Early, sex-dependent and progressive proteomic imbalance in the amygdala during Alzheimers disease progression

Background

The amygdala is involved in the emotional expression, memory processing and managing stimulatory input. Although amygdala atrophy is early evidenced in Alzheimer’s Disease (AD), the molecular mechanisms disrupted in initial neuropathological stages are still unknown. In the present study, we investigated the proteomic impairment of the amygdaloid region from AD-Braak stage I-II and III-IV subjects to better understand the neuropathological processes occurred early in this area and to identify potential targets that may face AD from the beginning of the disease.

Methods

Label-free quantitative proteomics was applied using an Orbitrap Exploris 480 mass-spectrometer in 24 postmortem amygdala specimens derived from non-demented (n=3F/5M), AD-Braak stage I-II (n=4F/4M) and AD-Braak stage III-IV (n=4F/4M). Data analysis was performed using MaxQuant and Perseus software (two-way Student T-test; p<0.05). Metascape and Ingenuity Pathway Analysis softwares were considered for biological interpretation. Connectivity map platform was used for drug repurposing analyses. Transcriptomic/proteomic data of other brain regions were obtained from AlzData, Neuropro, and Agora repositories.

Results

Amygdaloid proteome of AD-Braak stage I-II and III-IV subjects compared to controls revealed a progressive proteomic impairment with a minimal overlap across Braak stages. Some of the amygdaloid DEPs were known interactors of human Aβ plaques, APP, or Tau proteins or were previously identified at transcriptional or translational level in other brain regions affected by AD. Interestingly, amygdaloid proteome was more severely affected in women than in men with a particular protein expression profile associated to each AD stage.

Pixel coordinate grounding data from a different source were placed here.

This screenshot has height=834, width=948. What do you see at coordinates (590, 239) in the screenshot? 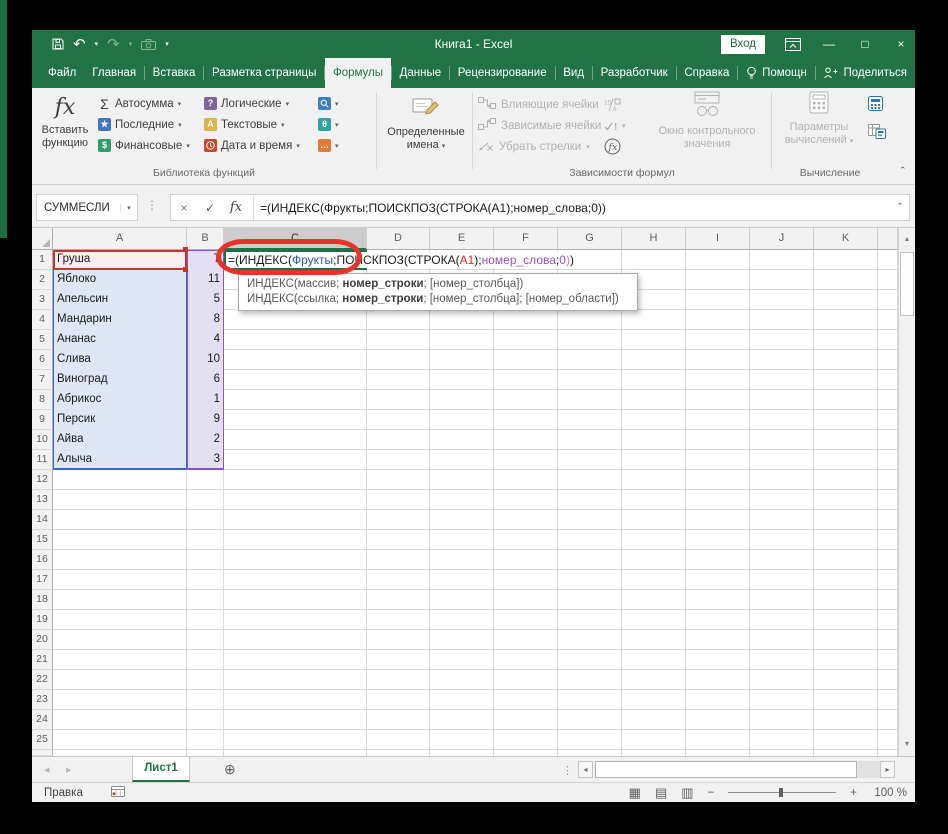
I see `column-header-G: G` at bounding box center [590, 239].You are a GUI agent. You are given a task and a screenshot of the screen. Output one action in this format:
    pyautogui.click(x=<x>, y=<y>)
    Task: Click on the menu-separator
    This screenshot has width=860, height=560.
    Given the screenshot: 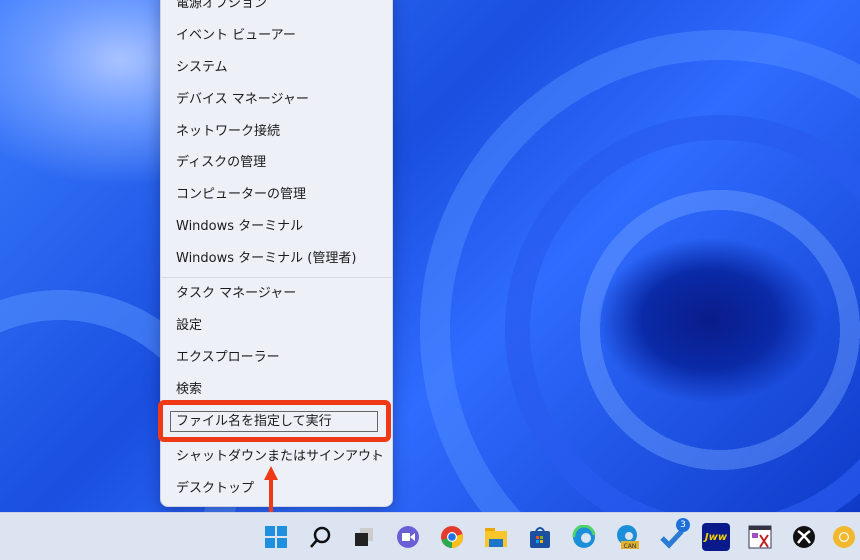 What is the action you would take?
    pyautogui.click(x=276, y=278)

Comparing our sex-dependent differential proteome datasets with transcriptomic data of different brain regions, we identified potential sex-specific proteins related to cognitive decline and neurodegeneration. Finally, data-driven drug repositioning using amygdaloid omics profiles unveiled that most of the small molecule candidates were neuropathological stage and/or sex-specific.

Conclusions

Early and sex-specific amygdaloid proteome dysregulation in AD highlights the consideration of a deliberate stratification by sex in future research and clinical trials to develop effective therapeutic strategies in AD for both sexes.

Plain English summary

The amygdala is a brain region involved in the expression of emotions, memory processing and managing incoming stimulus. Atrophy of this area is evidenced at the first stages of Alzheimer’s Disease (AD), pointing out a potential involvement of amygdala in the pathology of this disease. However, the molecular changes occurred early in this area are not fully understood. To this end, we interrogated the proteome of amygdala postmortem samples came from subjects of early AD stages. By applying data and functional analyses, we observed a stage-dependent and progressive proteomic impairment in this area. We detected proteins differentially expressed that were already known to interact with well-stablished neuropathological proteins or were altered in other brain areas. Importantly, data stratification by sex revealed that protein expression changes of amygdala were more abundant in women than men across AD progression. After comparing our results with published data in different brain regions affected by AD, we identified sex-specific proteins that could be used as biomarkers of cognitive decline and neurodegeneration. Finally, a drug repositioning-based approach proposed candidates with the potential to reverse amygdaloid malignant AD signature more effectively in one sex than in other or just in one sex. These observations highlight the consideration to include sex differences in future research to develop more precise and effective treatments in AD.

Highlights

· Amygdaloid proteome experiences an increasing impairment across early neuropathological stages of AD, with a minimal overlap between Braak I-II and Braak III-IV

· Some of the amygdaloid DEPs are known interactors of human neuropathological Aβ plaques, APP, or Tau proteins, or are potentially connected with them direct or indirectly

· Protein expression changes in AD amygdala are more abundant in women than men across Braak staging, with a particular protein expression profile associated to each AD stage

· There are potential sex-specific proteins related to cognitive decline and neurodegeneration expressed in amygdala and other different brain regions

· Drug candidates that potentially reverse the neuropathological amygdaloid proteome are sex-specific, highlighting the need to consider sex stratification in future research to improve results translatability and progress on the field.